Psalm 3


One of the enemies most ardent and frequent attacks upon the people of God is the threat of lost salvation. I am certain no greater damage is done to the kingdom than by this hellish attack. I am not mumbling about that flawed and heretical doctrine that God is going to drop you like a hot potato if you sin – though it’s damage is equally horrible. I am here concerned with the damage the evil one inflicts upon God’s true servants by hinting to them that they have lost or have not gained salvation. The answer to the heresy is the answer to all heresy, gaining a knowledge of what the Bible does say and cling to it regardless of emotion.

In Psalm 3 we encounter just such a solution.

A Psalm of David, when he fled from Absalom his son. O Lord, how my adversaries have increased!
Many are rising up against me.
Many are saying of my soul, “There is no deliverance for him in God.”

Selah.

But You, O Lord, are a shield about me, My glory, and the One who lifts my head.

I was crying to the Lord with my voice, And He answered me from His holy mountain.

Selah.

I lay down and slept; I awoke, for the Lord sustains me.
I will not be afraid of ten thousands of people Who have set themselves against me round about.

Arise, O Lord; save me, O my God!
For You have smitten all my enemies on the cheek; You have shattered the teeth of the wicked.

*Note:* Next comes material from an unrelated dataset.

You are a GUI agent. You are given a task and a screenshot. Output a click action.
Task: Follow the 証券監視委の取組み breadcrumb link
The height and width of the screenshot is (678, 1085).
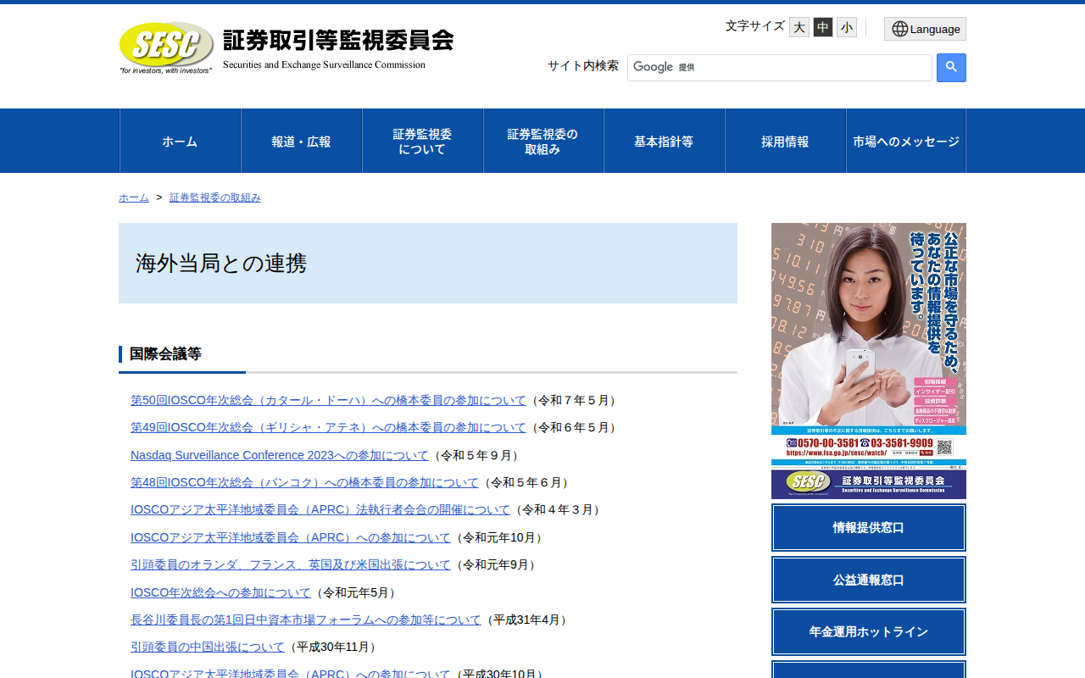214,197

Salvation belongs to the Lord; Your blessing be upon Your people!
Selah.
(Psalm 3, NASB95)

The opening ascription says that David wrote of it regarding his flight from Absalom; in that context we must understand that when David writes of no deliverance for his soul he is not – as far as I can tell- speaking of eternal damnation but rather loss of his physical life being all but guaranteed. Nevertheless there is, I think, a valid application of this Psalm to the frequent attacks of the enemy and the solution embedded in God’s word.

The answer to the accusation of lost salvation (no rhyme intended) is embedded in the third verse. The enemy may shout long and loud; or more likely will whisper soft and frequent that our lives are forfeit any hope of redemption – yet it is not the taunts of the enemy which we must trust. It is the very person of God himself. “But You, O Lord, are a shield about me…”

It is not up to you to maintain your salvation just as it was not up to you to obtain it in the first place. It is up to the character of God who has himself declared salvation for them who will in repentance accept the Lord Jesus as their savior.

The remainder of the Psalm also comes into play in terms of Spiritual Warfare: “Arise, O Lord; save me, O my God!” Let the Lord shatter the teeth of the demonic beings who taunt.

As for you, embrace the deliverance guaranteed in Jesus Christ and do not give heed to the diabolical whispers of the enemy.